Table 1 Task analysis
Table 2 External error modes
Table 3 Grading of potential severity of error

Results

In total, 84 errors were noted. None were associated with a complication or adverse outcome, 28 (33%) of the errors were categorised as minor, 49 (58%) as rarely associated with an adverse outcome, and seven (8.3%) as often associated with an adverse outcome. These seven more severe errors are described in more detail in Table 4.

Table 4 Description of errors that often cause an adverse outcome

Twenty-one (25%) of the errors occurred during cracking of the nucleus, 10 (12%) occurred during primary phaco, and the rest occurred at various other stages of the procedure (Figure 1). The error mode was ‘step done in wrong orientation, direction, or point in space’ in 36 (43%) of errors and ‘step partially completed’ in 26 (31%) of errors.

Figure 1
figure 1

Tasks associated with errors.

The commonest single errors were difficulty in ‘cracking’ the nucleus owing to poor instrument placement (13%) and unrecognised failure to completely crack the nucleus (12%).
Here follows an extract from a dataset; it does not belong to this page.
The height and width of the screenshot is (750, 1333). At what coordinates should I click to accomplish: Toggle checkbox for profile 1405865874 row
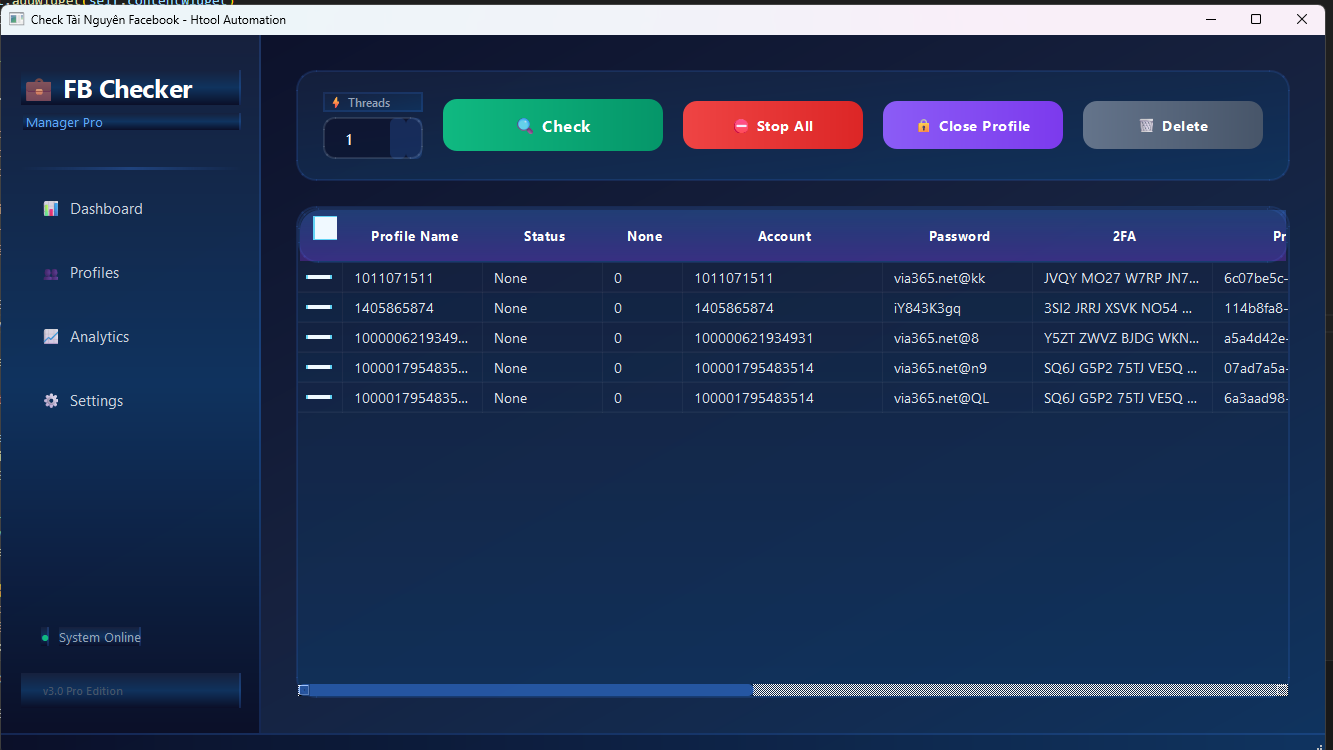point(319,307)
Errors occurred less frequently as the surgeon gained in experience (Figure 2).

Figure 2
figure 2

Errors per case.

Discussion

The number of errors recorded is comparable with studies from other surgical fields. In other studies, 189 errors were recorded in 20 laproscopic cholecystectomies3 and 100 errors were recorded in 12 endoscopic DCRs.4 It is important to stress that even experienced surgeons seldom perform a perfect error-free cataract extraction (even if they think they do). An error is not the same as a complication.

Traditional audit only records those errors that result in a complication or adverse outcome. The methodology outlined above is more sensitive in that lessons are drawn from all potential errors. An analogy can be drawn with a driver who loses control of a car on black ice. He may regain control without incident or the incident may occur next to a crowded bus stop and result in fatalities. The result of the error depends on luck and external factors and it would be foolish to ignore errors that we ‘get away with’. Similarly, the Clapham rail disaster was at source owing to wiring errors; however, the same errors were subsequently found in many other signal relays. It was not the first time that the error had occurred; it was merely the first time that a ‘complication’ arose from the error. Analysing errors rather than complications allows us to anticipate and hopefully prevent the adverse outcome.
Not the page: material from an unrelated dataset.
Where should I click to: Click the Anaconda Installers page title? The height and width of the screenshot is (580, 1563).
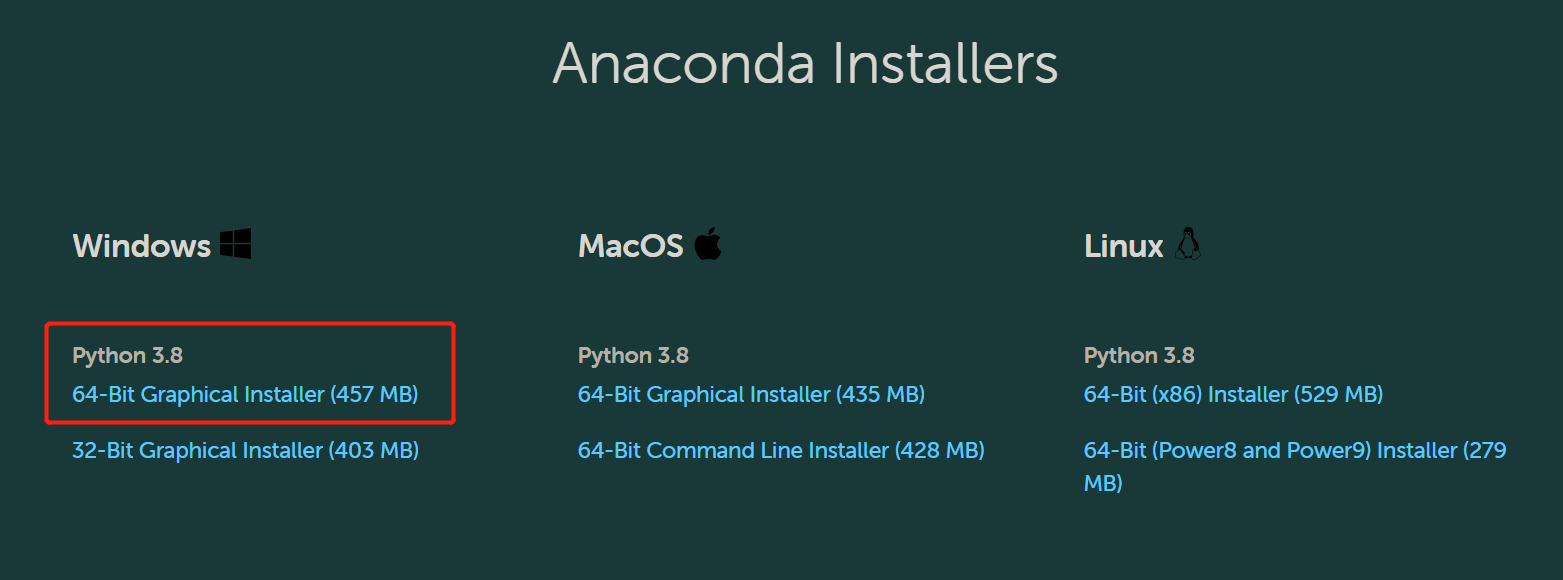pyautogui.click(x=806, y=62)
In this study, the trainee had performed very few cataract extractions at the start of the assessment process, whereas the assessor had performed close to 1000 phacoemulsification procedures. This experience gap ensured that there was little controversy about what constituted an error, and so only one assessor was necessary. If this technique was extended to the assessment of more experienced surgeons, it may be necessary to utilise more than one assessor.

HRA is a powerful methodology for modelling and preventing accidents and its use in medicine remains in its infancy. Most catastrophic accidents occur owing to a combination of active and latent errors. Active errors can be thought of as ‘someone doing something wrong’. They are errors of execution where the correct procedure is known but not followed. Deliberately, we have only described such active errors that are the responsibility of the surgeon as we are attempting to describe surgeon competence. Latent errors are classically ‘errors in the system’ that are not immediately apparent but in combination with other circumstances cascade into an adverse event. One such latent error was noted in that the 90° tip for the I/A cannula was not present on the tray, which made the operation more difficult. Although beyond the scope of this study, the impact of such errors should always be considered in investigating an adverse event.

It may be that other forms of surgery, which are less predictable, are less immediately amenable to assessment using this methodology; however, small incision cataract surgery involves predetermined, sequential steps and as such is well suited to assessment by HRA. In summary, HRA as applied above provides an objective framework to analyse cataract surgery and assist in the teaching of such surgery.